This article introduces a two-parameter exponentiated Teissier distribution. It is the main advantage of the distribution to have increasing, decreasing and bathtub shapes for its hazard rate function. The expressions of the ordinary moments, identifiability, quantiles, moments of order statistics, mean residual life function and entropy measure are derived. The skewness and kurtosis of the distribution are explored using the quantiles. In order to study two independent random variables, stress–strength reliability and stochastic orderings are discussed. Estimators based on likelihood, least squares, weighted least squares and product spacings are constructed for estimating the unknown parameters of the distribution. An algorithm is presented for random sample generation from the distribution.
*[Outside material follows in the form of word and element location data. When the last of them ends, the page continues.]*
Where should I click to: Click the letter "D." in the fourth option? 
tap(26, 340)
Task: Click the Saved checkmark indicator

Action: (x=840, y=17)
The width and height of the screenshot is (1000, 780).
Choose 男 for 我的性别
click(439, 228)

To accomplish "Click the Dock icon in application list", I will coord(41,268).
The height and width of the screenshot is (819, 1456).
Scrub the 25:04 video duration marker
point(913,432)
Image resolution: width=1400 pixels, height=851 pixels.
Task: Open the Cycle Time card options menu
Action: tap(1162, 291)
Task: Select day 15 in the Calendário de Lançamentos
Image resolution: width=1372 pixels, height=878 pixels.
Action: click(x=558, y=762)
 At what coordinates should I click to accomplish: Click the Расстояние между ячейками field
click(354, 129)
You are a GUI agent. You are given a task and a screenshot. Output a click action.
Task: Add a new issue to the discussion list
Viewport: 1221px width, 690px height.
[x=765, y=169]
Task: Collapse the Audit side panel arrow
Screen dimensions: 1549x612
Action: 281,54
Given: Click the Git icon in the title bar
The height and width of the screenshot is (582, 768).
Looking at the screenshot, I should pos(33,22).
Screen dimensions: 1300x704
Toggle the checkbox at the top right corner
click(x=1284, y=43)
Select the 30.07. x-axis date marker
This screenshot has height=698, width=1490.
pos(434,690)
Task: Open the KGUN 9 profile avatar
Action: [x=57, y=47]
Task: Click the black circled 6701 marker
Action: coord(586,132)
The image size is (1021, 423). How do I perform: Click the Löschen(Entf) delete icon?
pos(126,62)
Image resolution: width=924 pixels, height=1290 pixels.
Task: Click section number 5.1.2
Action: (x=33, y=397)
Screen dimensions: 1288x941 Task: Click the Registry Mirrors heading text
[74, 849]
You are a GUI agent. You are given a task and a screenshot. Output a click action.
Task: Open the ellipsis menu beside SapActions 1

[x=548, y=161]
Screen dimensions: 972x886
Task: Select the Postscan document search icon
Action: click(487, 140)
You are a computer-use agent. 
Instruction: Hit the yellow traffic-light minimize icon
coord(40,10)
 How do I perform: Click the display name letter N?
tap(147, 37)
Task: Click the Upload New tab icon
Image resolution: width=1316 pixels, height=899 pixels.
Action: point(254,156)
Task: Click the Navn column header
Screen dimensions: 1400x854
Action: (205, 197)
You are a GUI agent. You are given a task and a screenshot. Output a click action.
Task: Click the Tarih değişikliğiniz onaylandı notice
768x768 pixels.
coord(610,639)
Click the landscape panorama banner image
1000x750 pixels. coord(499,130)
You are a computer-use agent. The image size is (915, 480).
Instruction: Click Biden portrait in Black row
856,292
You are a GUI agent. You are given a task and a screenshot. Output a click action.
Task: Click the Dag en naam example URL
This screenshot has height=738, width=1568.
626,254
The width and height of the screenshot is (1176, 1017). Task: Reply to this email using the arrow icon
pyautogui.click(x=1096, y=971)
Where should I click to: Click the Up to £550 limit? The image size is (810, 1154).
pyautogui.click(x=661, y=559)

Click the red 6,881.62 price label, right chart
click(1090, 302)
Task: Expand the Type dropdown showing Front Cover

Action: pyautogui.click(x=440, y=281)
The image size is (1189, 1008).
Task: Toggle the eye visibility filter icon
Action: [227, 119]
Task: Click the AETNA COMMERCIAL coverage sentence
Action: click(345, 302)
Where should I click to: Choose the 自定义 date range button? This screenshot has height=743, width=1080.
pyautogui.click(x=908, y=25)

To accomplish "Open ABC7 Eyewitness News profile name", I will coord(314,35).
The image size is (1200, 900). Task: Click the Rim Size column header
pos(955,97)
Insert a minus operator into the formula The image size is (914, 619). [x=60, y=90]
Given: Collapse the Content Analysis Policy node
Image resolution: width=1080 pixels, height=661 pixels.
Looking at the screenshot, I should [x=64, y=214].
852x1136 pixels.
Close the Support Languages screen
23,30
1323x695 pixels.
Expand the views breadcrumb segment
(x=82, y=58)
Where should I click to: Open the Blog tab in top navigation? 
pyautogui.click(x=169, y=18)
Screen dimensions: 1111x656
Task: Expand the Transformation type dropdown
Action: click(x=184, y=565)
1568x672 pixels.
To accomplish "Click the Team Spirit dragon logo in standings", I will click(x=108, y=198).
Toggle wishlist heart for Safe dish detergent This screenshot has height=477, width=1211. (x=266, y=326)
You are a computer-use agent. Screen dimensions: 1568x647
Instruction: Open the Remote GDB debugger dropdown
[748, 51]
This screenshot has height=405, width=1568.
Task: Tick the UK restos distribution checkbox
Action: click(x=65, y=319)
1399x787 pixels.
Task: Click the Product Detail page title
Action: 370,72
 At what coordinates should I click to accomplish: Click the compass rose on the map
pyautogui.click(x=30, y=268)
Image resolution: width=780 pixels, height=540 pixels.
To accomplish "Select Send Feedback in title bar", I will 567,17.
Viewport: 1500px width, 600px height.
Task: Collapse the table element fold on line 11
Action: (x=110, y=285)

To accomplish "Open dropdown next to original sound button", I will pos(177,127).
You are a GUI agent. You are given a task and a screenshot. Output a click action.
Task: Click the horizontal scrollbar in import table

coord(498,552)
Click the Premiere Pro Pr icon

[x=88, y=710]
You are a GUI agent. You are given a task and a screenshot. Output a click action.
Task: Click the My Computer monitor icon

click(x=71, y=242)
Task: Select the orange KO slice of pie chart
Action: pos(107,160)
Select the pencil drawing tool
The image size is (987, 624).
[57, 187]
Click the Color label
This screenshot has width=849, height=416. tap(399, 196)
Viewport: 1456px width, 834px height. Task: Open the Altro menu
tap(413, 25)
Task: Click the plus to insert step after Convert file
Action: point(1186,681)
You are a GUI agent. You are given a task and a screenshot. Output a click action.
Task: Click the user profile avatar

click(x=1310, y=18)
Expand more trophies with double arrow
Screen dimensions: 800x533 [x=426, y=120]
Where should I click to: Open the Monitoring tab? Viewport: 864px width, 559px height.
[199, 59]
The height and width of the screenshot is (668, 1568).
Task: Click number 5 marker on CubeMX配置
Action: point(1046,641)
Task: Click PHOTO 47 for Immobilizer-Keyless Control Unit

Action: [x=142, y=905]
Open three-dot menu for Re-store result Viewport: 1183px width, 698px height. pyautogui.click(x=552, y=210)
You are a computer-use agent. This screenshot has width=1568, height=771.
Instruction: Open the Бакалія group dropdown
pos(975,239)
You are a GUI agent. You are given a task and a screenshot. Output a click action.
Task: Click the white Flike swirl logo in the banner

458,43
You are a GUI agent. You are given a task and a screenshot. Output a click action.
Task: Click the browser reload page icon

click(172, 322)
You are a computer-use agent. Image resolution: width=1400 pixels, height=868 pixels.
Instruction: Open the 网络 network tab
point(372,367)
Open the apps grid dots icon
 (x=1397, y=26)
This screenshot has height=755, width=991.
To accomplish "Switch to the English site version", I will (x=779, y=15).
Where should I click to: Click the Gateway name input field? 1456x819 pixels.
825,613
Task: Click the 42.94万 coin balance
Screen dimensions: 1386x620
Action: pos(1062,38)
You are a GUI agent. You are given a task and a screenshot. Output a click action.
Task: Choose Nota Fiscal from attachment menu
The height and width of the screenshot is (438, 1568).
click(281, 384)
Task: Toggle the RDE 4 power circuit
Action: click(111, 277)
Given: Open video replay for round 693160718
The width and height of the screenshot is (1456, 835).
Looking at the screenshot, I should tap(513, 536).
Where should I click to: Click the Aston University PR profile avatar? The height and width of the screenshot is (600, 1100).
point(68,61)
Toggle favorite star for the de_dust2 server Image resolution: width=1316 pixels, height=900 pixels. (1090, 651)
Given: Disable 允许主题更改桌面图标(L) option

Simulation experiments are conducted to compare the performances of the considered estimators of the parameters and percentiles. Three sets of real data are fitted by using the proposed distribution over the competing distributions.

本文介绍了二参数指数 Teissier 分布。该分布的主要优点是其风险率函数具有递增、递减和浴盆形状。推导了普通矩、可辨识性、分位数、阶统计矩、平均剩余寿命函数和熵测度的表达式。使用分位数探讨分布的偏度和峰度。为了研究两个独立的随机变量，讨论了应力-强度可靠性和随机排序。构建基于似然、最小二乘、加权最小二乘和乘积间距的估计器来估计分布的未知参数。提出了一种从分布中随机生成样本的算法。进行模拟实验来比较所考虑的参数和百分位数估计器的性能。通过在竞争分布上使用建议的分布来拟合三组真实数据。